Your instructions: Go through the records and report each line in which the word "agent" occurs.

Exercise material:
------------------------------------------------------------
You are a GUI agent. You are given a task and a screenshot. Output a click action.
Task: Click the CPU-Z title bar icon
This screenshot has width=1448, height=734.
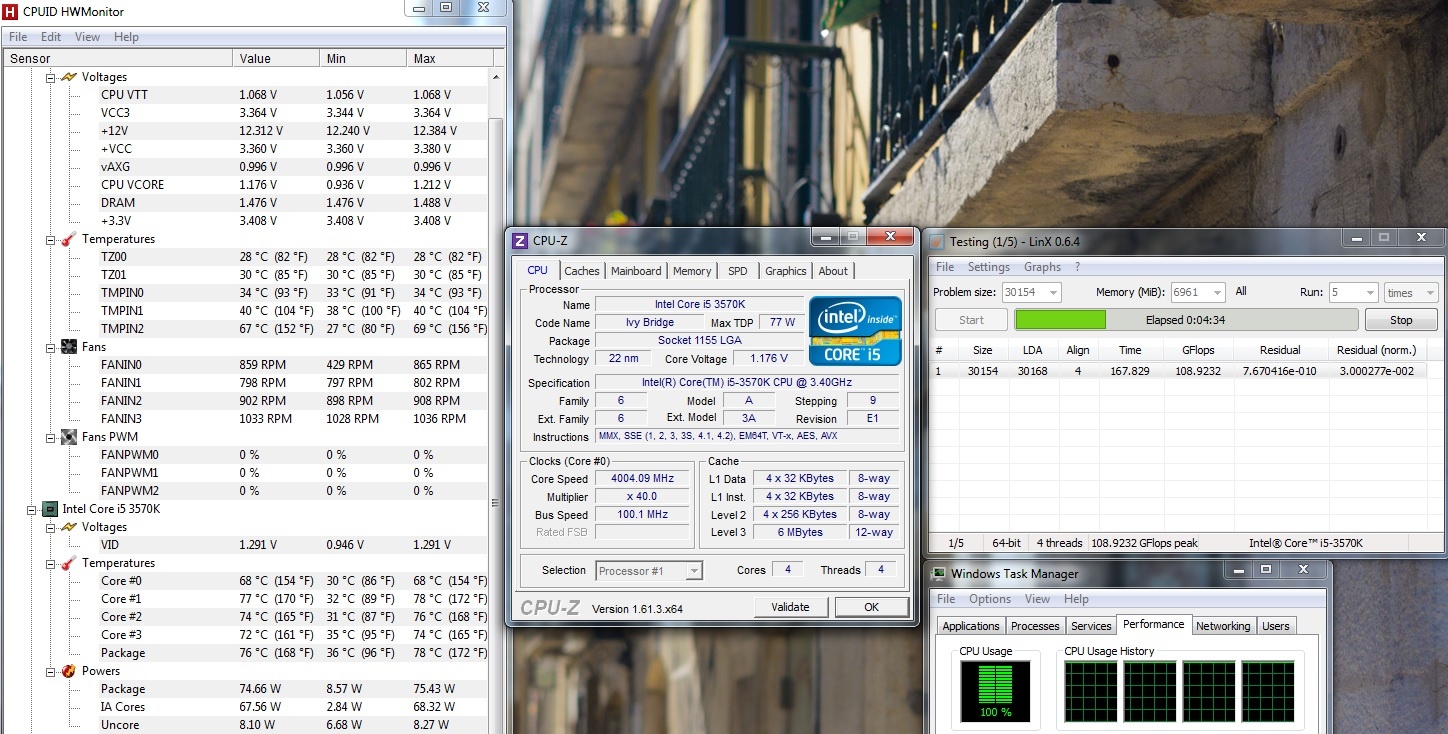[x=520, y=241]
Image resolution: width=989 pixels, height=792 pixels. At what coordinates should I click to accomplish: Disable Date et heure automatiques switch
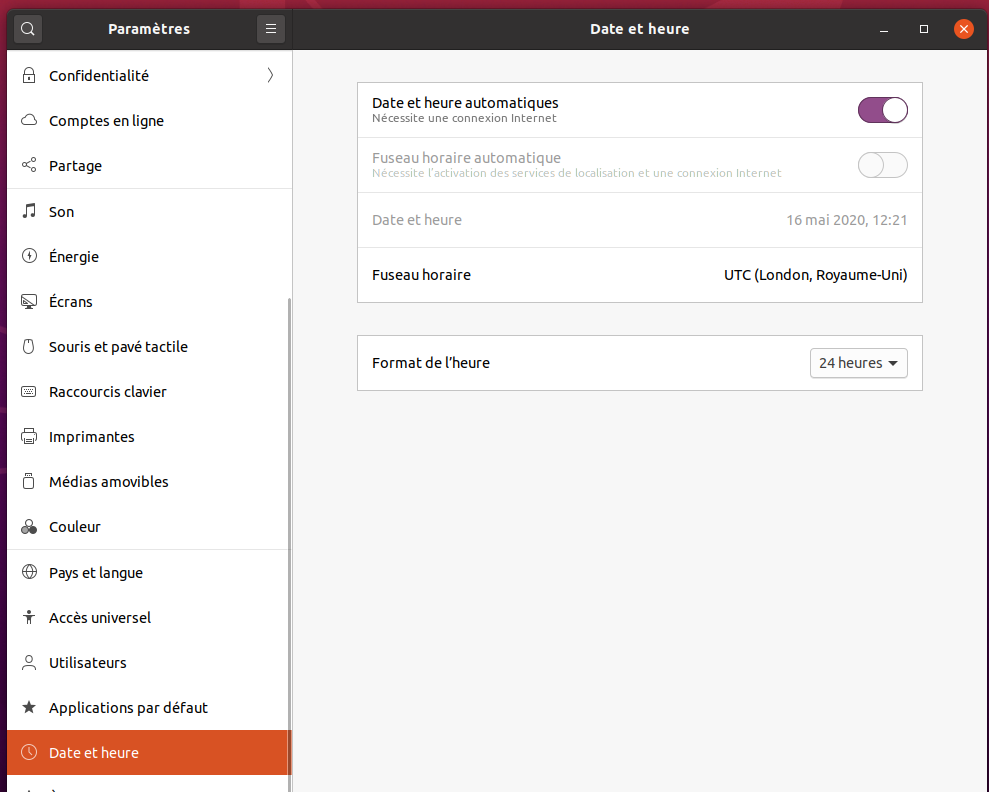click(x=882, y=110)
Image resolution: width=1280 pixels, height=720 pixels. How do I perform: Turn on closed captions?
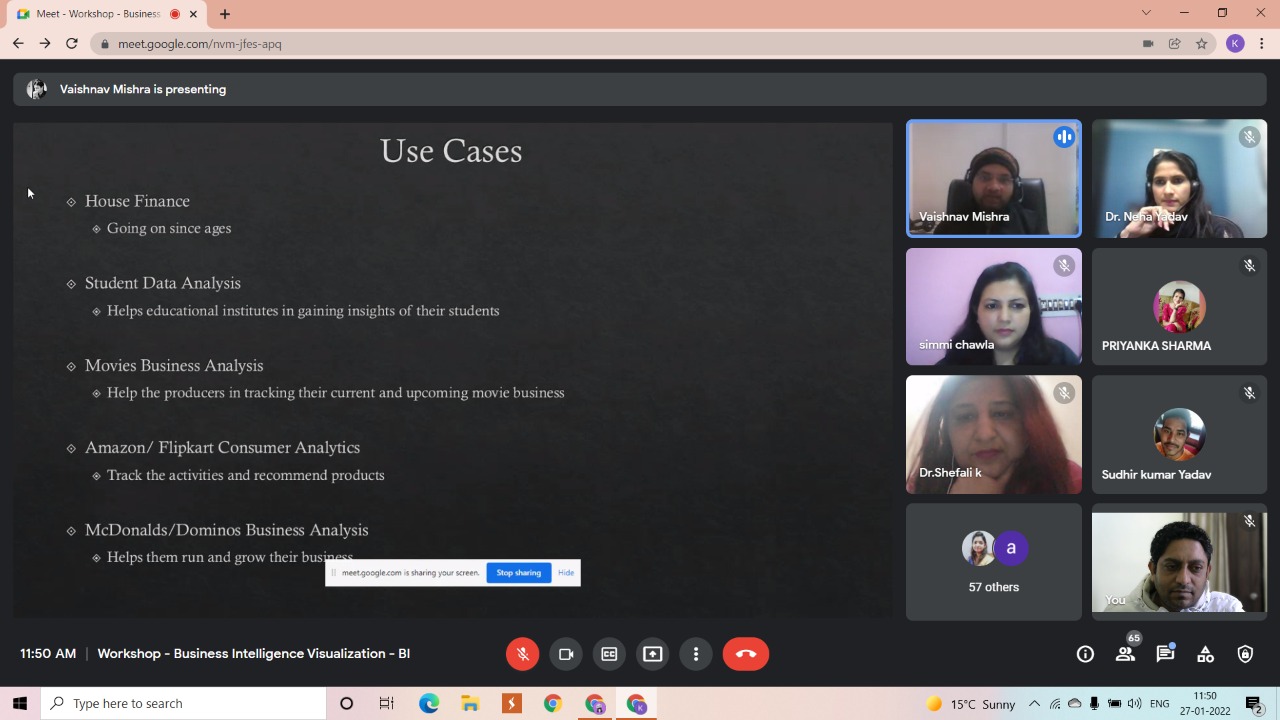[x=609, y=654]
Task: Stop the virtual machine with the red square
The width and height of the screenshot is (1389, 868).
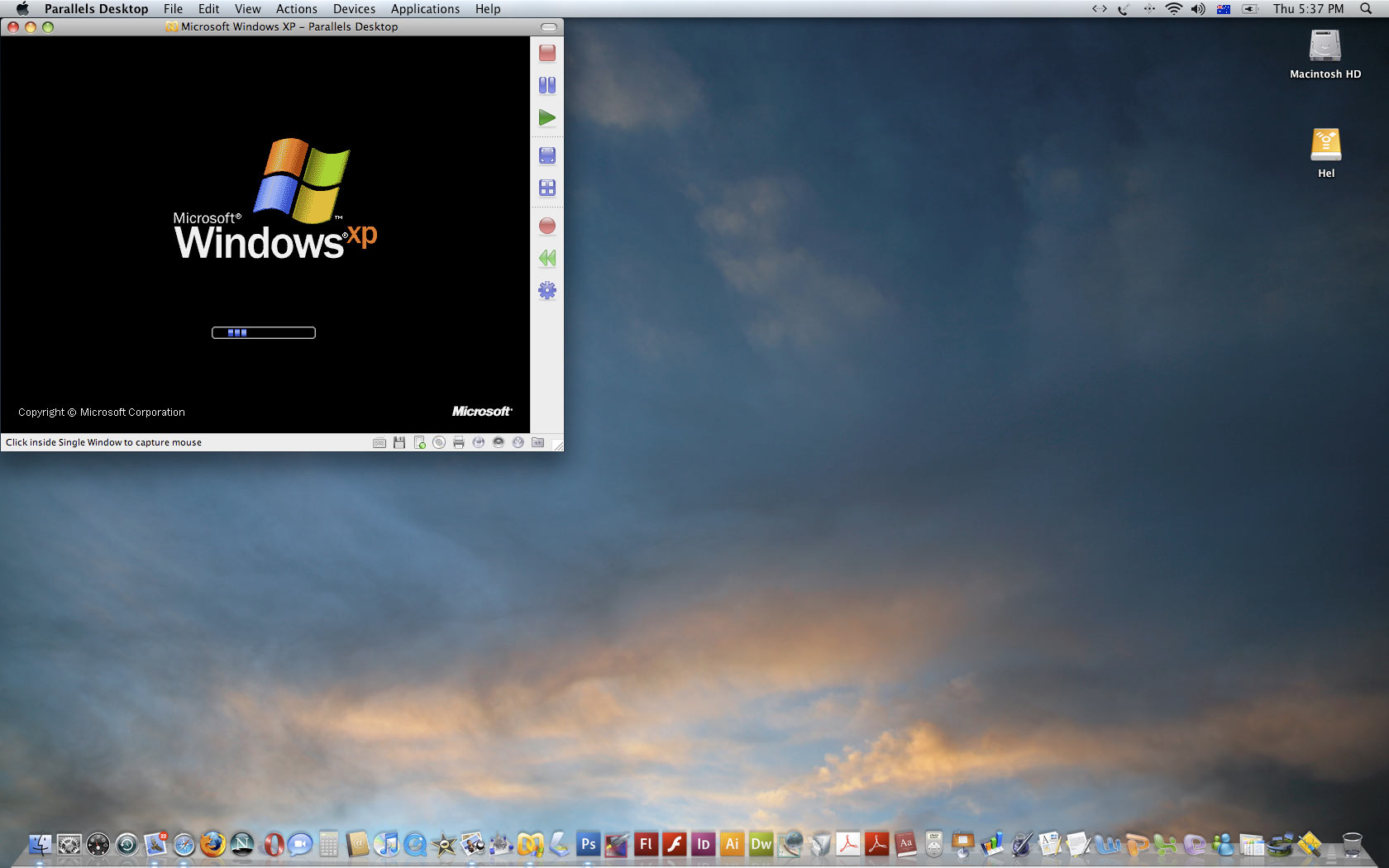Action: click(x=547, y=54)
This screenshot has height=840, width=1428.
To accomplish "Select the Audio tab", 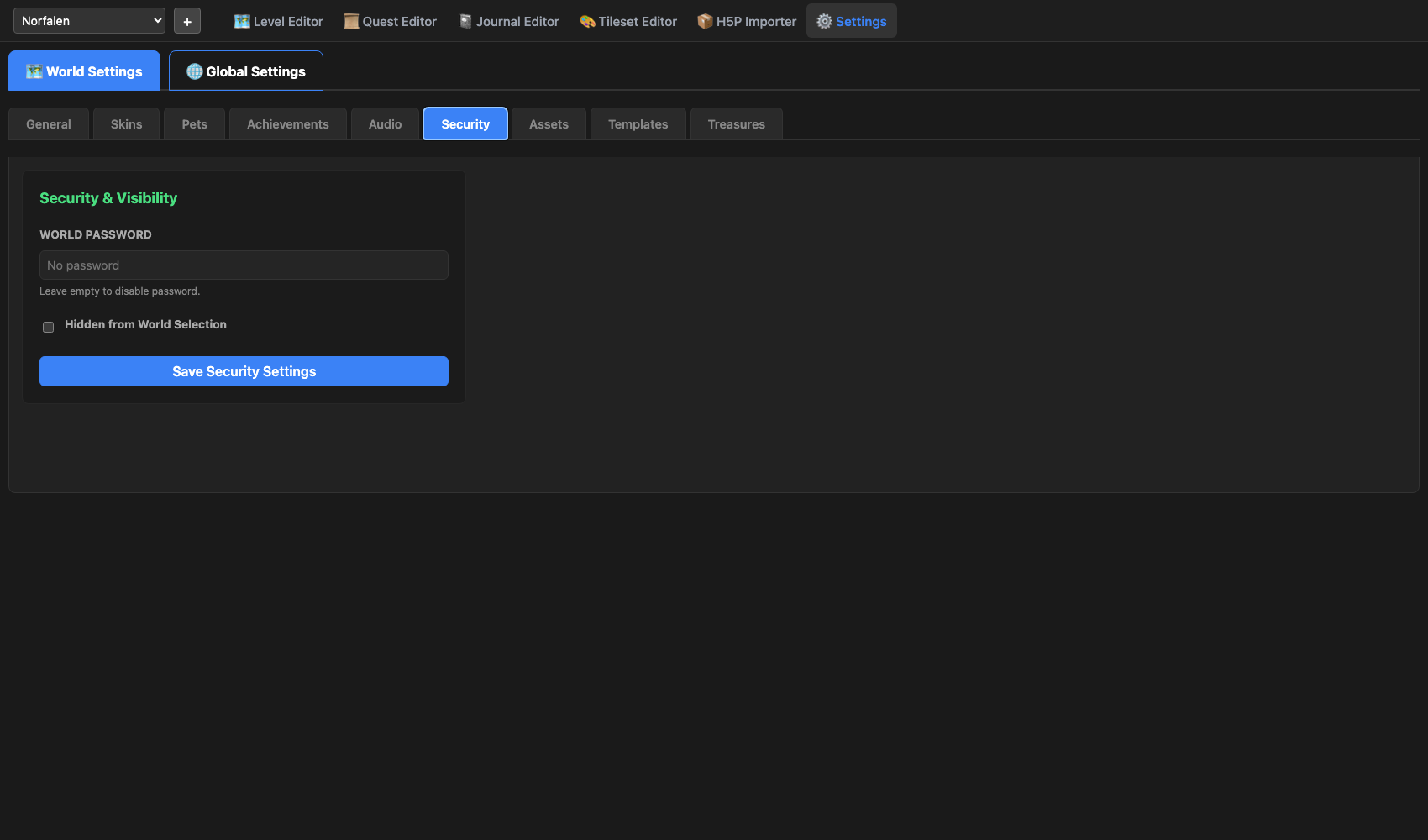I will pyautogui.click(x=385, y=124).
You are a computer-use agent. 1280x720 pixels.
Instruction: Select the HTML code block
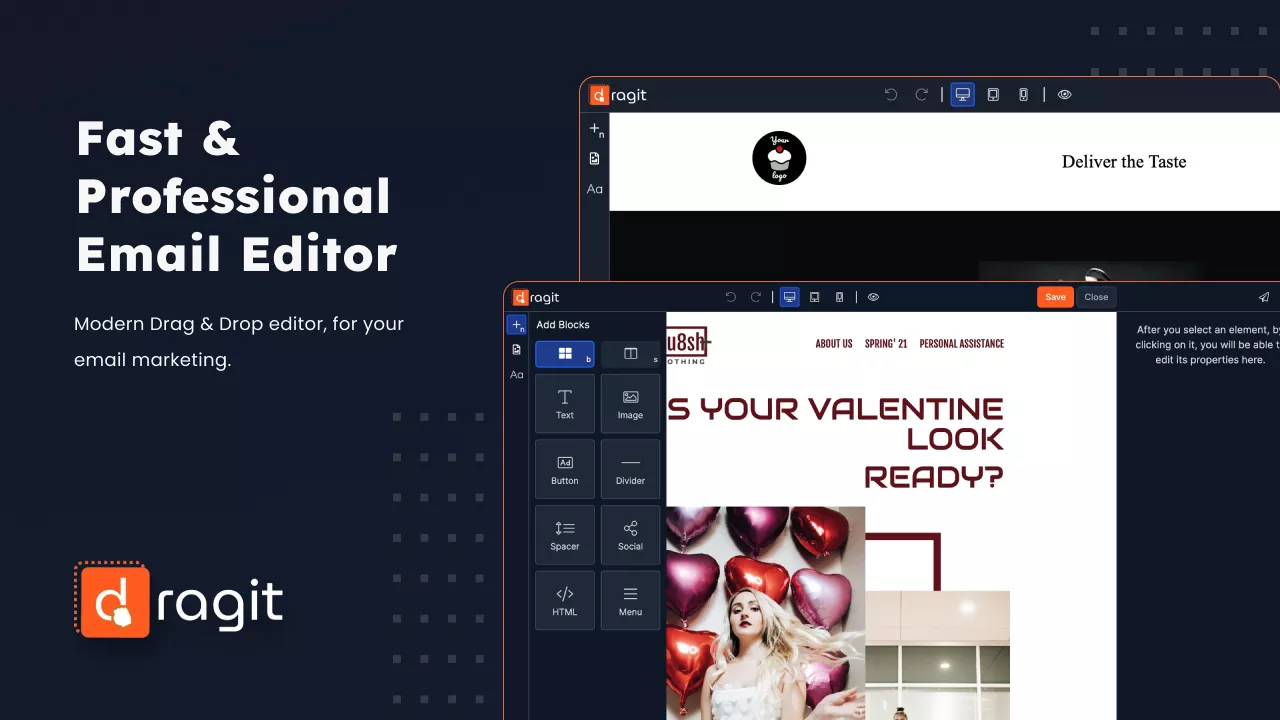click(x=565, y=600)
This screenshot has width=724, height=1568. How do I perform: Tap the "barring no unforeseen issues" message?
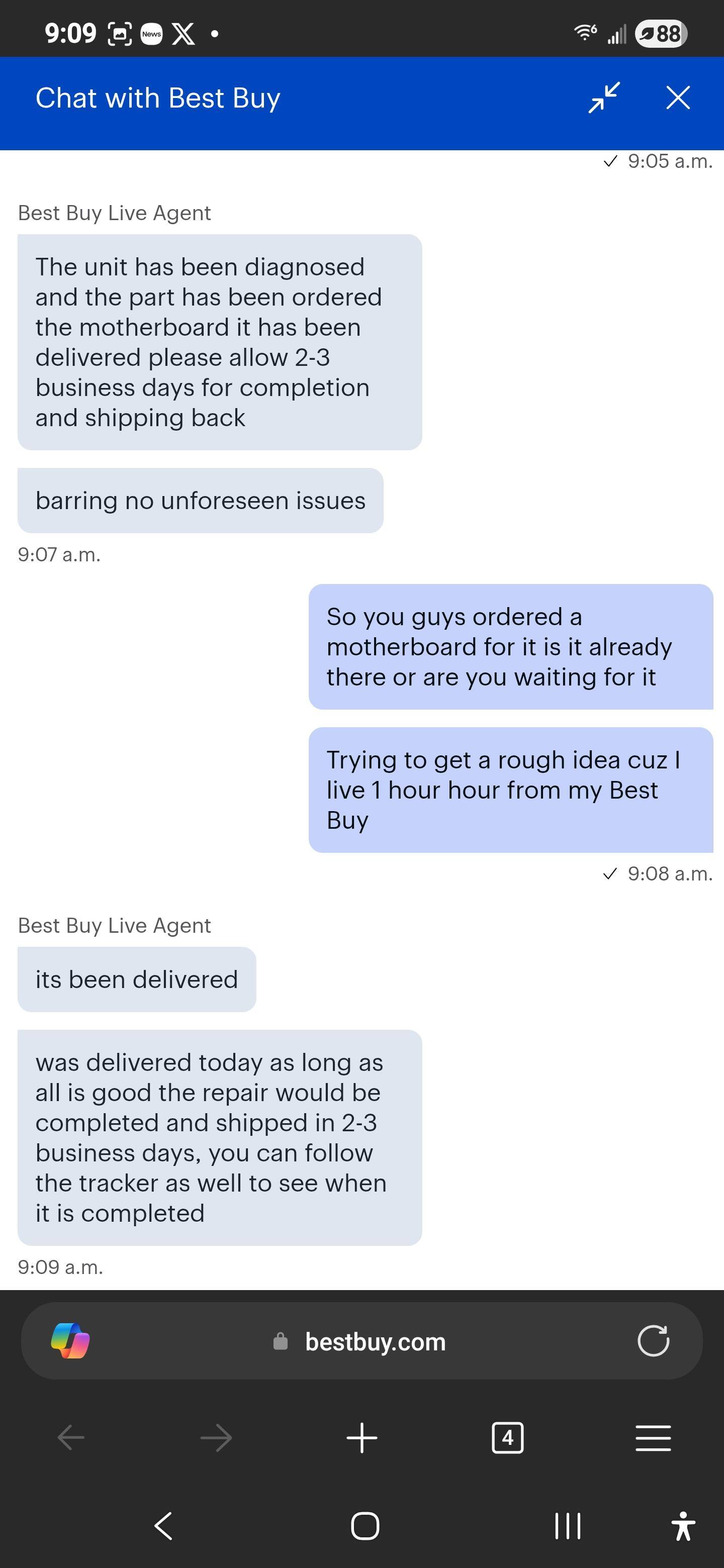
------------------------------------------------------------
Solution below:
You are a GUI agent. You are given a task and a screenshot. Output a click action.
You are a computer-use agent. 1280x720 pixels.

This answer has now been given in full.